# DUK Adult Care Events now open to all ages



## SB2015 (Sep 27, 2016)

I was delighted to find out that DUK have now opened up their adult carer events to all ages.  There are two left this year and they are currently making plans for next year.  Do have a look on the website (or perhaps someone can insert the link- I know that I should be able to do this by now) for the remaining two this year (search Care events) and keep a watch for next year.


----------



## Northerner (Sep 27, 2016)

Here's the link (although the actual link still has the 18-30 restriction - needs changing @Hannah DUK ?)

https://www.diabetes.org.uk/How_we_help/Care-events/Adult-Events-18-30-years/


----------



## SB2015 (Sep 27, 2016)

Thanks for posting the link Northerner.  I followed it and it now says Young adults and Adults and the age range is now just 18+.  It might be good to change it to just Adults, but who cares, they have listened and opened these up for all of us


----------



## Copepod (Sep 27, 2016)

This is excellent news.
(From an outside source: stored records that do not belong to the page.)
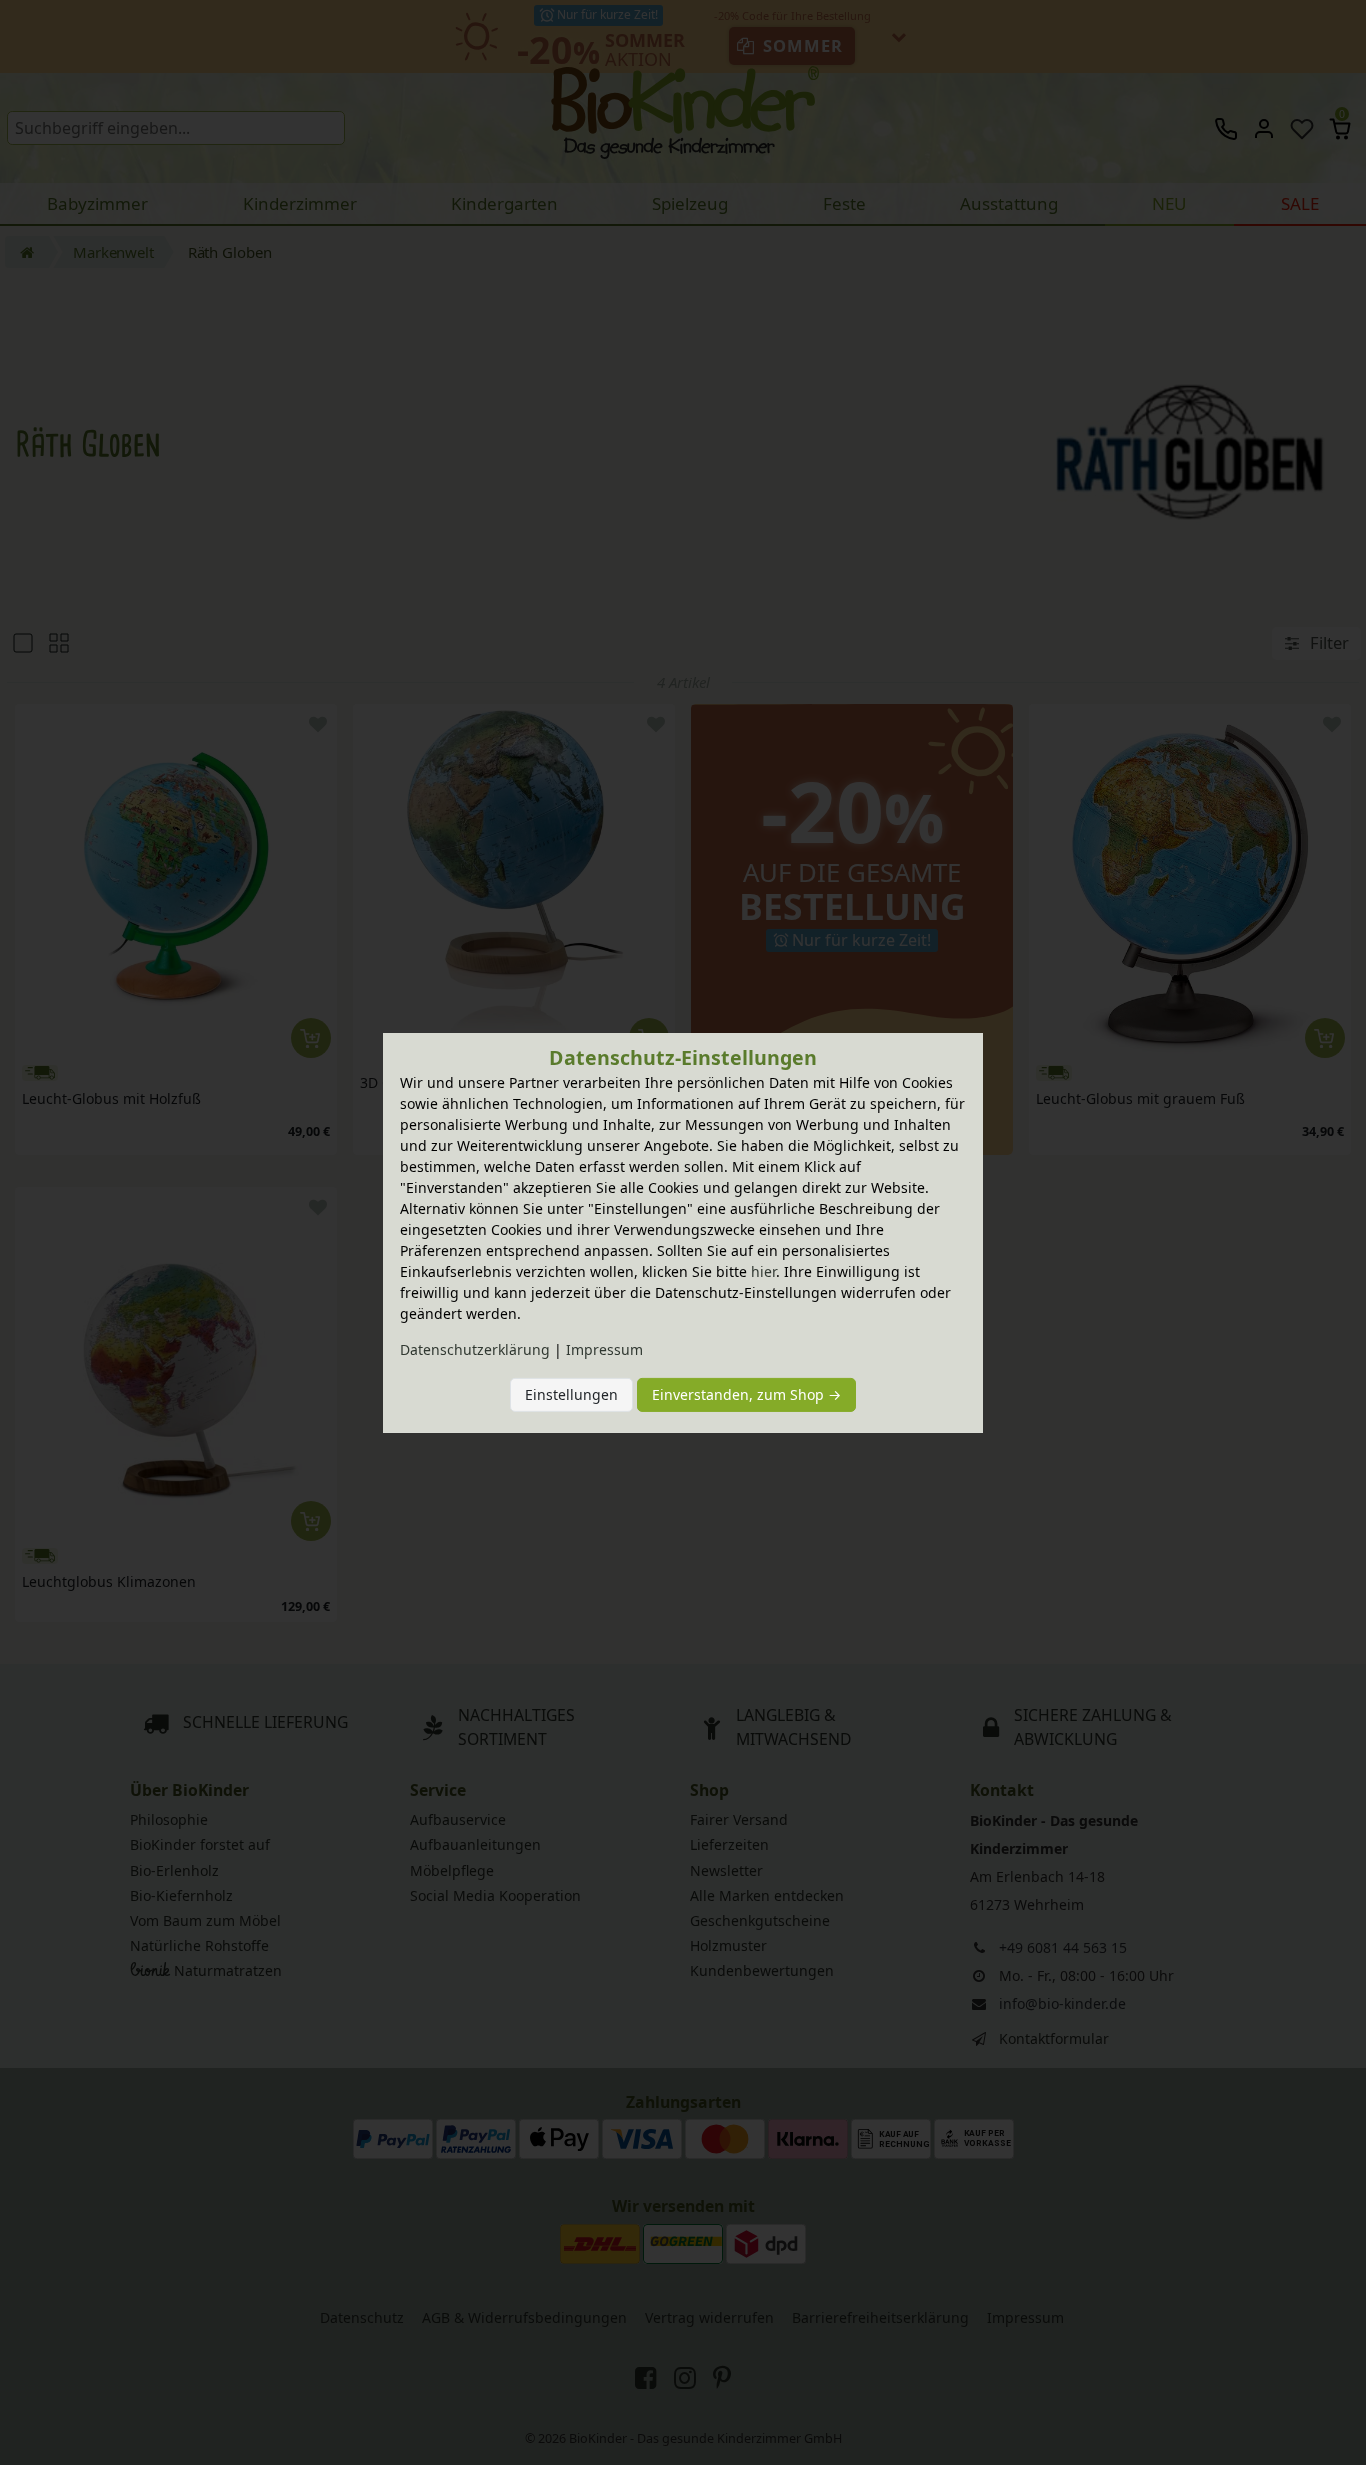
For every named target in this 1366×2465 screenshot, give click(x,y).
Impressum (604, 1349)
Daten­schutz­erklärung (475, 1349)
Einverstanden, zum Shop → (746, 1394)
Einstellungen (571, 1394)
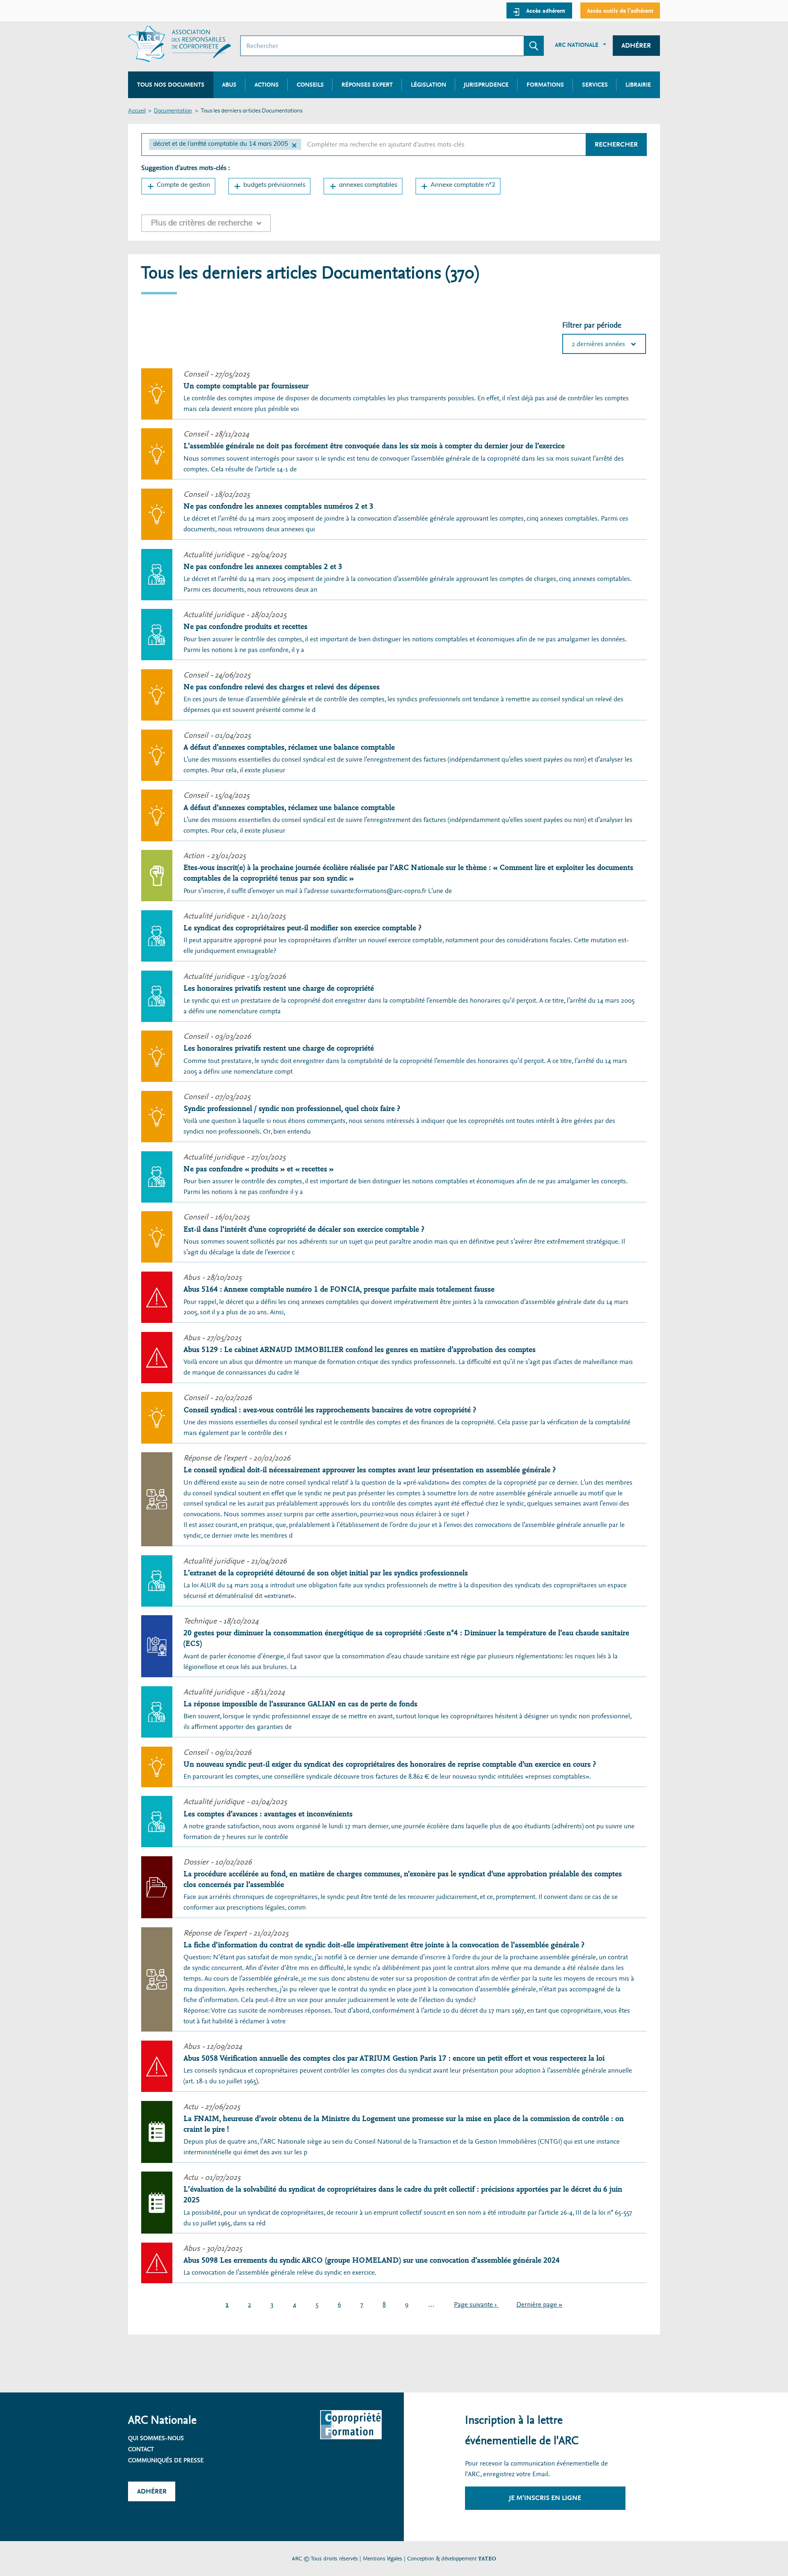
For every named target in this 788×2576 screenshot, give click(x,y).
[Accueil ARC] (179, 44)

Great to see Diabetes UK taking on board comments from the experts on this forum


----------



## SB2015 (Sep 27, 2016)

lets hope that some over 30s can make the events this year and if not look out for the events next year that we will now be able to attend.


----------



## Northerner (Sep 28, 2016)

SB2015 said:


> lets hope that some over 30s can make the events this year and if not look out for the events next year that we will now be able to attend.


For those forum members who can't attend either event, we have Forum Meets in London (November 12th) and Leeds (November 19th)


----------